L'homme est en proie à l'homme

Agrippa d'Aubigné - Les Tragiques






Plan de la fiche sur Les tragiques - Misères de Agrippa d'Aubigné :
Introduction
Texte étudié
Annonce des axes
Eléments de commentaire littéraire
Conclusion


Introduction

    Une guerre oppose les catholiques, qui est le courant officiel, au courant novateur : les protestants. A la fin du 15ème siècle, certains intellectuels remettent en cause le catholicisme, et oriente ainsi vers la réforme, et plus tard vers les protestants. A la tête du pays gouverne un roi catholique. Puis vint un roi trop jeune pour gouverner, c'est sa mère qui prend la couronne à sa place (Régence). Pour essayer de réconcilier les catholiques et les protestants, elle fait marier son fils à une protestante.

_Données stockées d'une collection_:

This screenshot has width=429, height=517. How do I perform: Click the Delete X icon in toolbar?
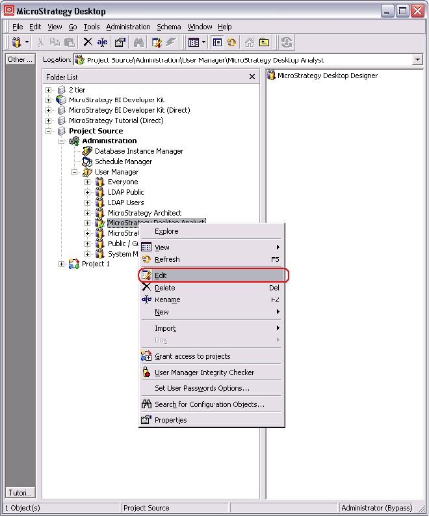pyautogui.click(x=88, y=42)
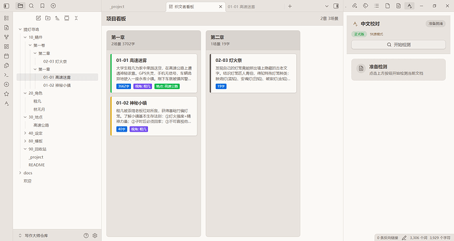Switch to the 01-01 高速迷雾 tab

pos(241,7)
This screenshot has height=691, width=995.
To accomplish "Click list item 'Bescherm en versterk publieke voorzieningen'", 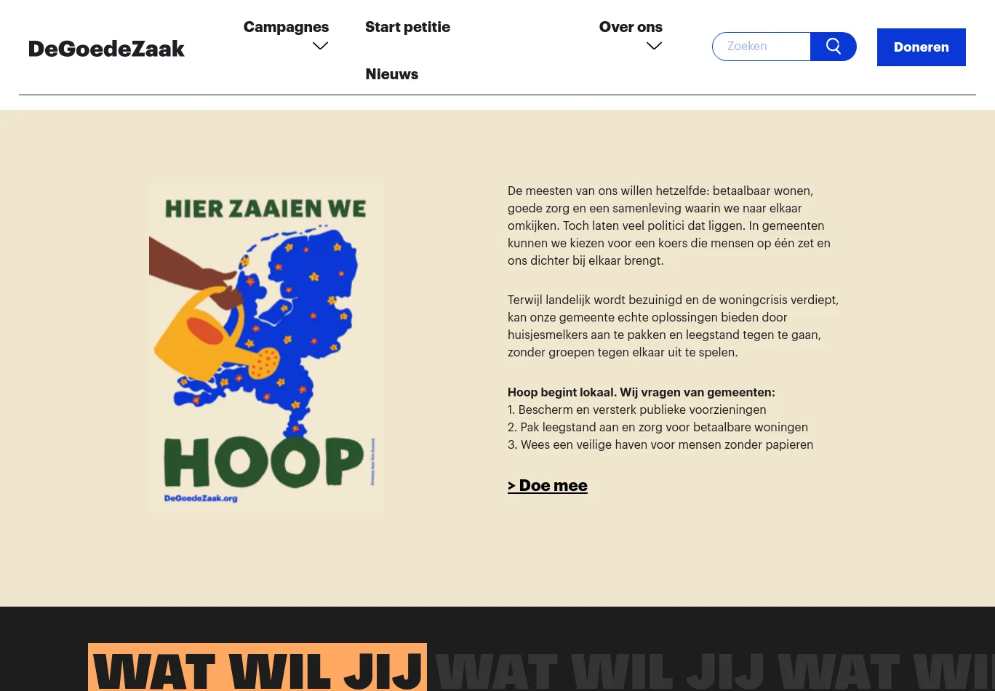I will pyautogui.click(x=637, y=410).
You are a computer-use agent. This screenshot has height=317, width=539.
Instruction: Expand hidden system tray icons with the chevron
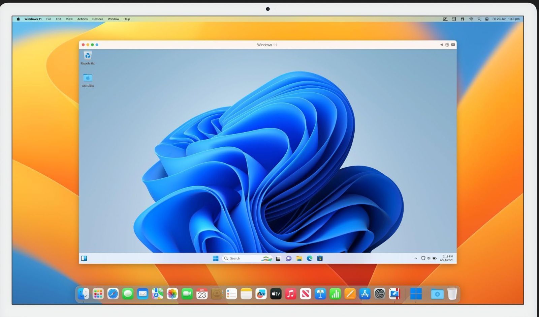[416, 258]
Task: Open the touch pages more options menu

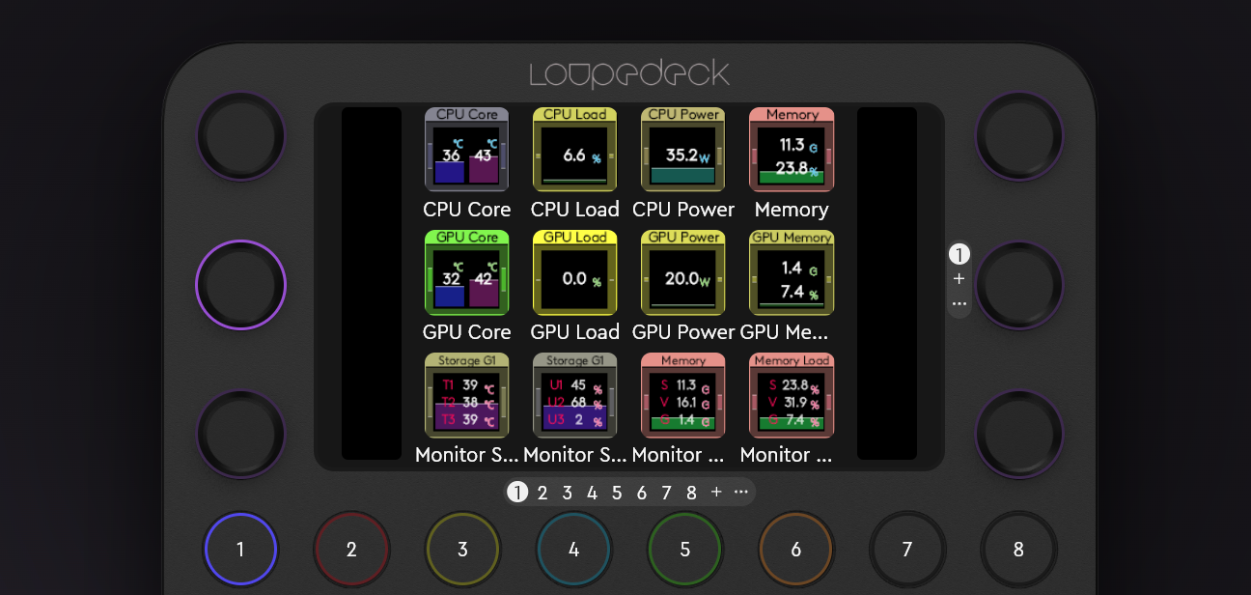Action: (741, 493)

_Consigne_:
Répondez aux questions suivantes sur la fiche consacrée aux Tragiques, présentée plus haut :
1. Quelle partie suit immédiatement « Texte étudié » dans le plan de la fiche ?
2. Selon l'introduction, qui prend la couronne à la place du roi trop jeune pour gouverner ?
3. Avec qui cette personne fait-elle marier son fils, et dans quel but ?

_Réponse_:
1. L'annonce des axes.
2. Sa mère, dans le cadre d'une régence.
3. Avec une protestante, pour essayer de réconcilier les catholiques et les protestants.